Membranes can be used for drinking water production by removing contaminants, however, the current membranes have significant limitations for this use. The water treatment research team is looking at development of the next generation of membranes for freshwater production and sustainable maintenance of the membranes. Membranes used for freshwater production require regular cleaning with harsh chemicals that present a challenge for safe use in remote communities. Mikel Duke led a team of VU’s water treatment researchers in a collaboration with researchers from the University of Colorado examined the potential for using a solar cleaning method for membranes used for freshwater treatment – using simulated sunlight – as a step towards development of an alternate cleaning method.
Associate Professor Shobha Muthukumaran collaborated with water researchers from Australia and the United Arab Emirates to conduct a review of the potential for the next generation membranes to be used for drinking water production in 2D nanosheet enabled thin film nanocomposite membranes for freshwater production. The review examines current limitations in the technology with the aim to develop the next generation of 2-D enabled separation membranes that would provide scalable and long-term separation of solubles, such as saline (salt), to produce freshwater.

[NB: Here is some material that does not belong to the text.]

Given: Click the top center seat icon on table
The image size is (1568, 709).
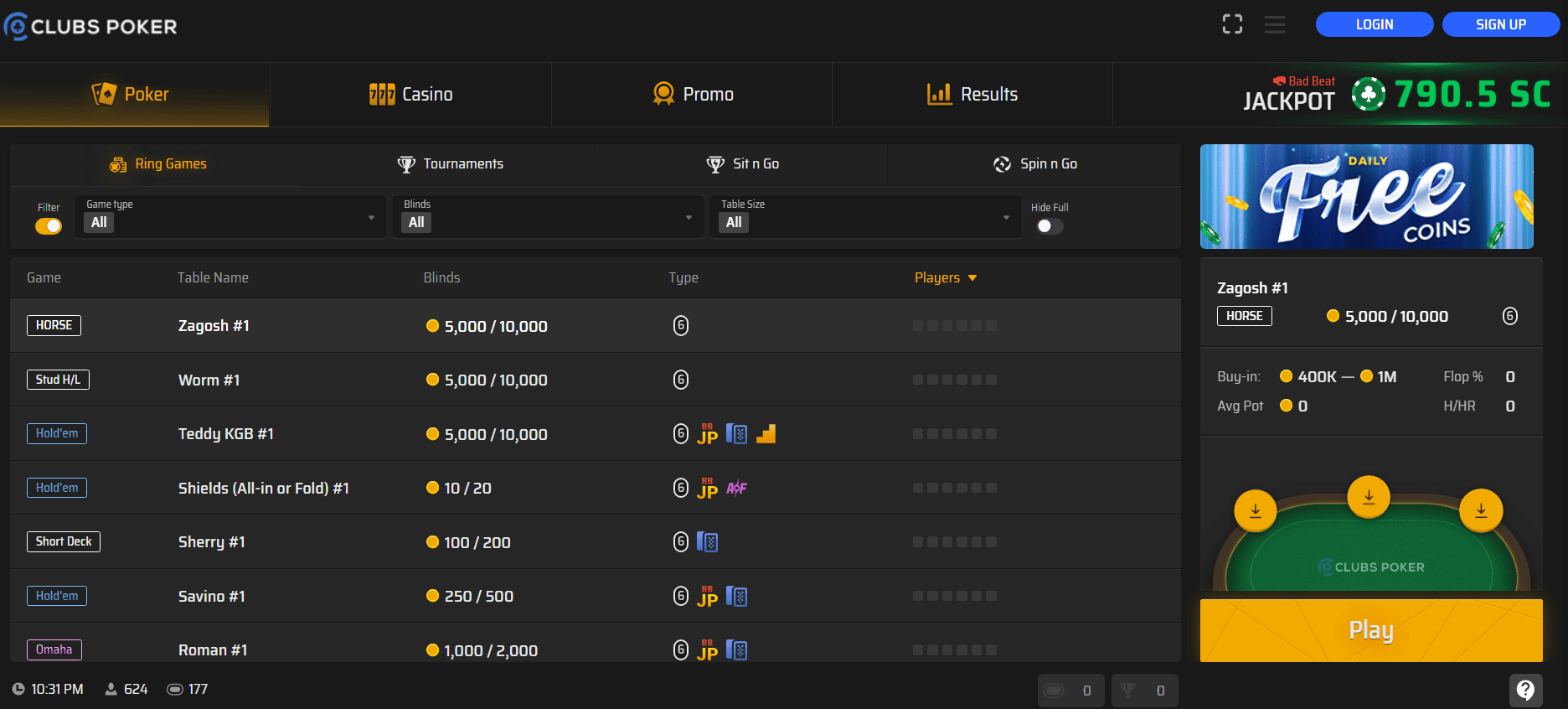Looking at the screenshot, I should click(x=1368, y=497).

Dr Muhammad Tariq and Dr Nitin Muttil mentor undergraduate students interested in conducting research for publication. Kelden Wangchuk, a civil engineering student from Bhutan, co-authored a report with Dr Tariq and Dr Muttil, making recommendations for management of water resources in Bhutan, to improve the nation’s water security. This was the fourth paper published by an undergraduate student in Engineering and Science with the Institute for Sustainable Industries & Liveable Cities (ISILC) researchers.
In wastewater treatment research Mikel Duke led a team of VU researchers to improve the removal of herbicide from industrial wastewater and develop a method using light conducting photocatalytic membrane for sustainable, low-chemical filtration of polluted water; Jianhua Zhang teamed up with researchers from the CSIRO to conduct A Review on Current Development of Membranes for Oil Removal from Wastewaters.
Heavy metals are extremely poisonous, even at low concentrations. Current methods for detection of heavy metals, such as lead, involves either very bulky lab equipment or more portable sensors that have some fundamental limitations. Researchers from VU, the CSIRO, Kuwait and China joined in the first work to develop a multi-purpose optical fibre as portable onsite sensor for detection of lead at low concentrations.
The treatment of wastewater in manufacturing is essential to prevent pollution of land and water. Further to this, the proper treatment of wastewater for reuse can reduce water usage and it is possible to achieve zero water discharge with a combination of technologies. ISILC researchers joined CSIRO researchers with this aim in A review of process and wastewater reuse in the recycled paper industry.
PFAS (Per- and Polyfluoroalkyl compounds) contamination is a developing crisis, as the chemicals are toxic, highly persistent and accumulate in the bodies of fish, animals and people. The water researchers continue their search for viable methods for the removal of PFAS contaminants from wastewater by using in-situ formed ferric nanoparticles.